WHAT YOU WILL DO: Copy the lines below, beginning with the one that contains "Screen dimensions: 1920x1080" and continuing through the final line, exactly as written and with no other lines.
::: THE DATA
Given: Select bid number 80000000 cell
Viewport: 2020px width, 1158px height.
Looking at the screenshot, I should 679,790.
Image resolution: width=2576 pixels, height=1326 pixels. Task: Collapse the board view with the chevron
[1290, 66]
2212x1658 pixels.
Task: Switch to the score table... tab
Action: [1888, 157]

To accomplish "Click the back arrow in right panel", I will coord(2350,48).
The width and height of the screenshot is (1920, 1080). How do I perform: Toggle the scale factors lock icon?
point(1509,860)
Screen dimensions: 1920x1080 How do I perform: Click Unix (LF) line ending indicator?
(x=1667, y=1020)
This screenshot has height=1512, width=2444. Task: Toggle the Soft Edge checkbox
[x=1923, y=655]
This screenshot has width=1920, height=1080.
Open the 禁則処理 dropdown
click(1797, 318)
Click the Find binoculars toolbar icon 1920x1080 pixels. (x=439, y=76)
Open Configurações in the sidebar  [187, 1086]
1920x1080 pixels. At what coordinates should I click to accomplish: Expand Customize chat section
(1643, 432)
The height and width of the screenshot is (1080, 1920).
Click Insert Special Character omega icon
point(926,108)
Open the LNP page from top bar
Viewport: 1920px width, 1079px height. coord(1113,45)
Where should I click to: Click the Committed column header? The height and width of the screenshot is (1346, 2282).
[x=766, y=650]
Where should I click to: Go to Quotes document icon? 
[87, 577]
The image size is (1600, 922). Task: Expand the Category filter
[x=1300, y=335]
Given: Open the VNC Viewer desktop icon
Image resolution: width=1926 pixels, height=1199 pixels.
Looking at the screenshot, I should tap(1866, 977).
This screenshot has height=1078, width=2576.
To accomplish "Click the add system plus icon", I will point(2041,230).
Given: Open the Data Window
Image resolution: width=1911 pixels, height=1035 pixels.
::::::
EXERCISE RESPONSE:
Screen dimensions: 1920x1080 How do I perform: Click Unix (LF) line ending indicator?
(x=1667, y=1020)
This screenshot has height=1512, width=2444. Task: Toggle the Soft Edge checkbox
[x=1923, y=655]
This screenshot has width=1920, height=1080.
Open the 禁則処理 dropdown
click(1797, 318)
Click the Find binoculars toolbar icon 1920x1080 pixels. (x=439, y=76)
Open Configurações in the sidebar  [187, 1086]
1920x1080 pixels. At what coordinates should I click to accomplish: Expand Customize chat section
(1643, 432)
The height and width of the screenshot is (1080, 1920).
Click Insert Special Character omega icon
point(926,108)
Open the LNP page from top bar
Viewport: 1920px width, 1079px height. coord(1113,45)
Where should I click to: Click the Committed column header? The height and width of the screenshot is (1346, 2282).
[x=766, y=650]
Where should I click to: Go to Quotes document icon? 
[87, 577]
The image size is (1600, 922). Task: Expand the Category filter
[x=1300, y=335]
Given: Open the VNC Viewer desktop icon
Image resolution: width=1926 pixels, height=1199 pixels.
Looking at the screenshot, I should tap(1866, 977).
This screenshot has height=1078, width=2576.
To accomplish "Click the add system plus icon", I will point(2041,230).
Given: Open the Data Window
Image resolution: width=1911 pixels, height=1035 pixels.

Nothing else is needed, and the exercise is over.